The Benedictine Sisters of Jesus Crucified are a congregation of contemplative Benedictine Religious Sisters which was founded in France in 1930. Their particular gift has been to make monastic life possible for women who might not normally be admitted to a monastery due to their state of health or their having a physical disability by all candidates deemed capable of living a monastic life regardless of their physical condition. For this they follow the Rule of St. Benedict with certain adaptations to make this possible.

==History==
The Abbé Maurice Gaucheron (died 29 March 1951) was a priest serving at the famed Basilica of the Sacred Heart in the Montmartre sector of Paris, France, during the 1920s. In the course of his ministry, he came to know a number of women who longed to become nuns but could not find a monastery which would accept them due to their health or physical handicaps.

Gaucheron came to see in illness and physical fragility a means of following Jesus and thus a legitimate way of living the contemplative life. He shared this vision with Suzanne Wrotnowska, a Polish immigrant in France, who felt called to share in establishing such a religious community. The two began to seek out other women who either would support this unique way of monastic life or were in need of it. On 11 April 1930, Wrotnowska and several other women dedicated their lives to the future congregation in the course of a Mass in the crypt of the basilica at Montmartre. At that point, Wrotnowska became Mother Marie des Douleurs.

In 1933 they were able to open their first monastery, St. Joseph Priory, in the town of Brou-sur-Chantereine, near Paris, which served as the motherhouse of the congregation. They were recognized as a religious community by the local bishop, Frédéric Lamy, the Bishop of Meaux, in September of that same year. They were formally created a religious institute in 1938 under the name of the Sisters of Jesus Crucified, and Mother Marie des Douleurs was elected the first prioress of the community. By 1936 the community had grown to such an extent that a new monastery was established in Tournai, Belgium. It was closed, however, in 1940 due to the outbreak of World War II

After the war, the growth of the congregation was swift, with the members of the congregation reaching 130 by 1951. The congregation had received formal recognition by the Holy See on 22 April 1950. Eventually nine monasteries were founded throughout France. A monastery was founded in the United States in 1955 in Devon, Pennsylvania, followed by another in Newport, Rhode Island, in 1962. A monastery was founded in Castle Cary, England, called St John's Priory in 1959 by six of the sisters, but later closed in 1994. In 1960 a monastery was opened in Japan, as well as one in Saint-James, in Normandy, on the site of an 11th-century priory, which had served as a resting spot along the pilgrimage route to the Abbey of Mont-Saint-Michel. By 1980, the number of Sisters had reached 210.

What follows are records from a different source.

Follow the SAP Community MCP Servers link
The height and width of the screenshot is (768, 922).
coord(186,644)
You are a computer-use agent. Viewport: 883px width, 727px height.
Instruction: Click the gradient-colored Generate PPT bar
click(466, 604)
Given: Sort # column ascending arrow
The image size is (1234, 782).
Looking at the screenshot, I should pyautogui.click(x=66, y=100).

In 1984 the congregation was admitted into the Benedictine Confederation, an umbrella body of the Benedictine monasteries of men and women around the world. With this step, the congregation was able at last formally to call itself Benedictine.

==Current==
Due to challenges with aging facilities and an increasing number of Sisters requiring accommodations, the two American communities were merged in 2001 to form a new monastery in Branford, Connecticut, called the Monastery of the Glorious Cross. It was located on the grounds of the former Connecticut Hospice—the first hospice in the United States—with renovations made for wheelchair accessibility, as well as a chapel and bell tower.

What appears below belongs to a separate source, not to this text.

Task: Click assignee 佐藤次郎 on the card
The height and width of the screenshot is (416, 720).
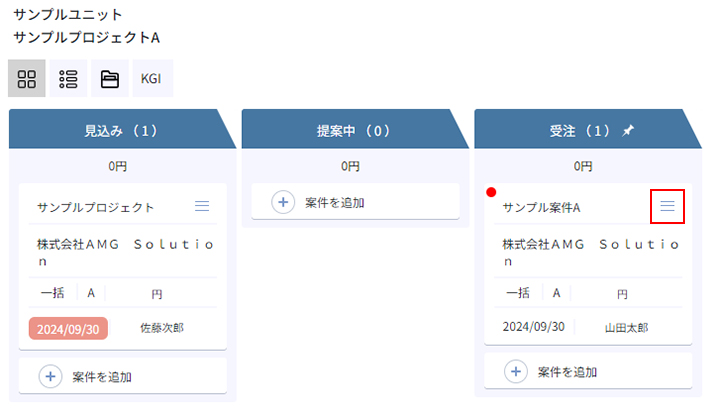Action: coord(162,328)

As of 2012 the congregation had four monasteries. The number of monasteries in France was reduced to two: the motherhouse in Brou-sur-Chantereine, and another in Saint-James, a village in Normandy. The monasteries in Japan and the United States continued.

In 2024, the General Chapter of the congregation elected to merge with the Missionary Benedictine Sisters of St. Bathilde, whose motherhouse is located in Vanves, near Paris, France. At that time, the decision was made to close the monasteries in Normandy and the United States.